Ms. Wiley, one of the more left-leaning candidates in the race, said she had heard from Mr. Jeffries on Friday night, adding that he, along with Ms. Clarke and Ms. Velázquez, were “leaders whose constituents trust them, respect them, and they move votes.”
“To have Hakeem Jeffries standing up with me saying, ‘This is my candidate,’ is hugely impactful in a critically important part of this city to win for anyone who wants to be mayor of New York City,” she added.
In the June primary, New Yorkers will be able to rank up to five mayoral candidates, and Mr. Jeffries indicated that he might reveal other rankings of his choices for mayor but said he had not yet reached a decision on how he would proceed.
On Sunday, Michael Vachon, a spokesman for the billionaire philanthropist and liberal megadonor George Soros, indicated that Mr. Soros would be giving $500,000 to a pro-Wiley initiative, citing the endorsement from Mr. Jeffries. The money is going to an outside spending campaign affiliated with Local 1199 of the Service Employees International Union, the major union supporting Ms. Wiley.
“In light of her commanding performance in the debate and Congressman Jeffries’ endorsement, we have decided to join with 1199 to make sure Maya’s message for N.Y.C. isn’t drowned out by the super PACs supporting men in this campaign,” Mr. Vachon said.
Ms. Wiley once worked at Mr. Soros’s charitable foundation.

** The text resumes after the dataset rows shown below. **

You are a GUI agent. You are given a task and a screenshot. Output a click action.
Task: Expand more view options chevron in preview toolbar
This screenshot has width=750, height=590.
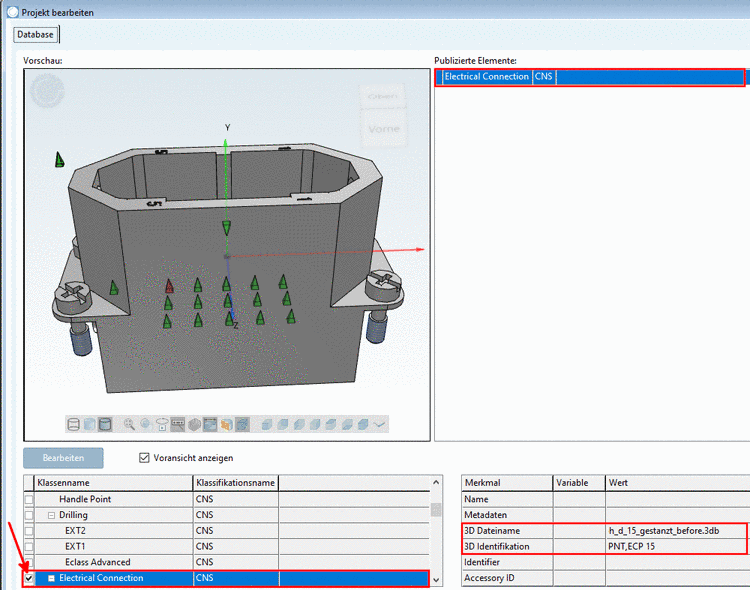[380, 424]
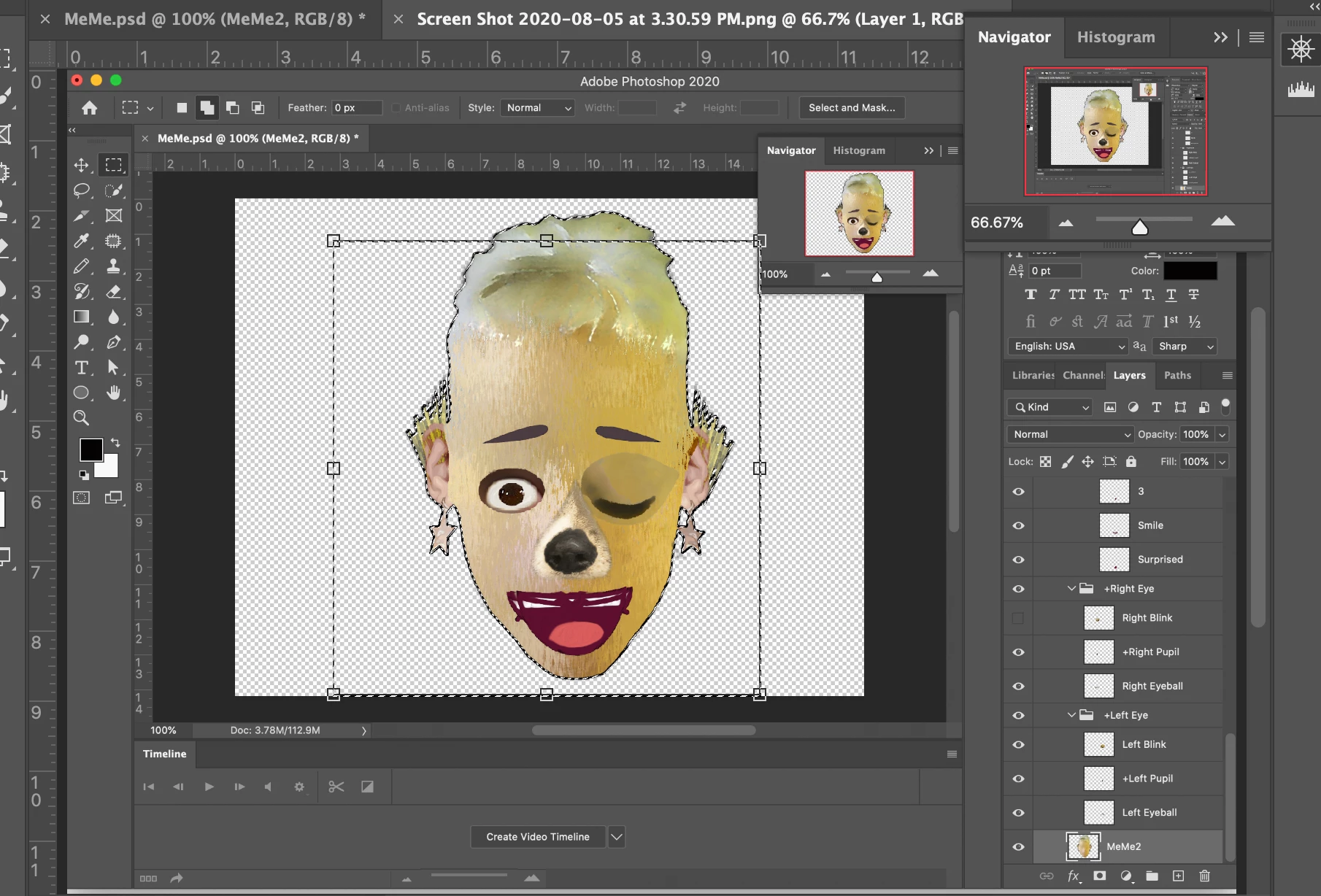The width and height of the screenshot is (1321, 896).
Task: Open the Paths tab
Action: (1177, 375)
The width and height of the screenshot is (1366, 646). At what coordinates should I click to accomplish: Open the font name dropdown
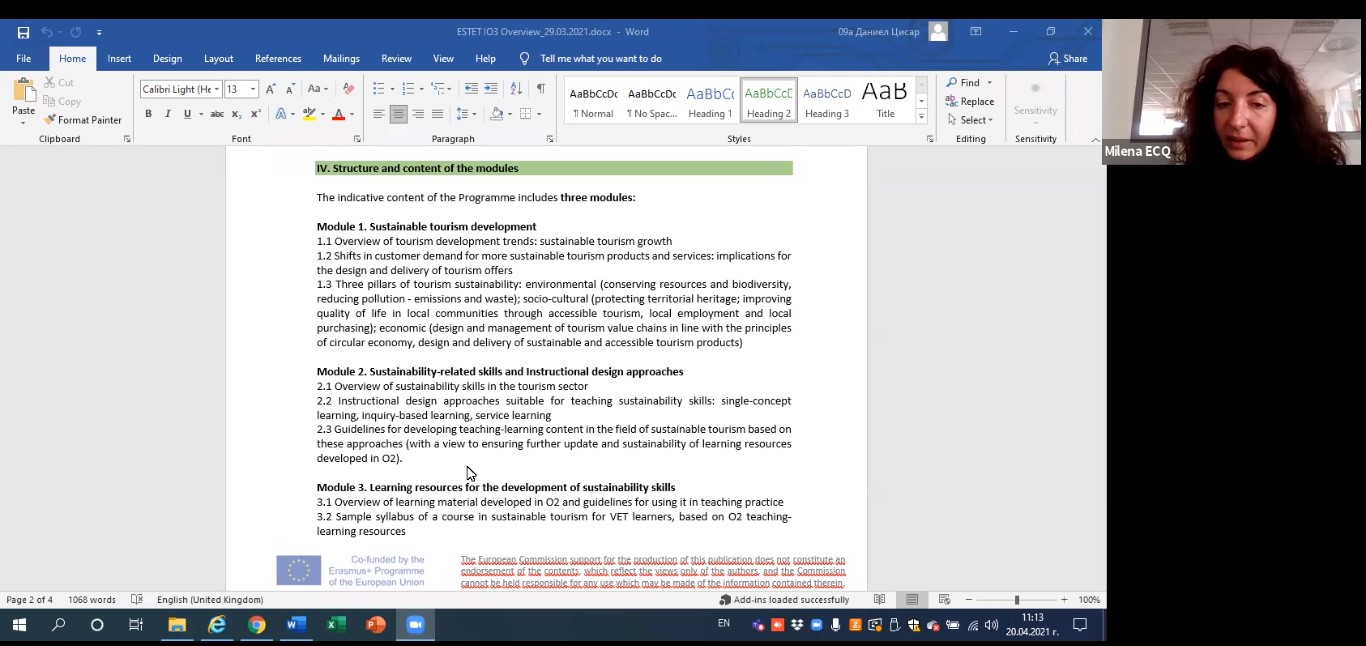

The political arm of 1199 will also be investing $500,000 with the hope to raise more, said Gabby Seay, the treasurer of the independent expenditure effort and the political director of the union.
In the interview, Mr. Jeffries sketched out a detailed map of what he saw as Ms. Wiley’s path to victory, though certainly, with a crowded field of candidates, there is significant competition for every major political constituency in New York.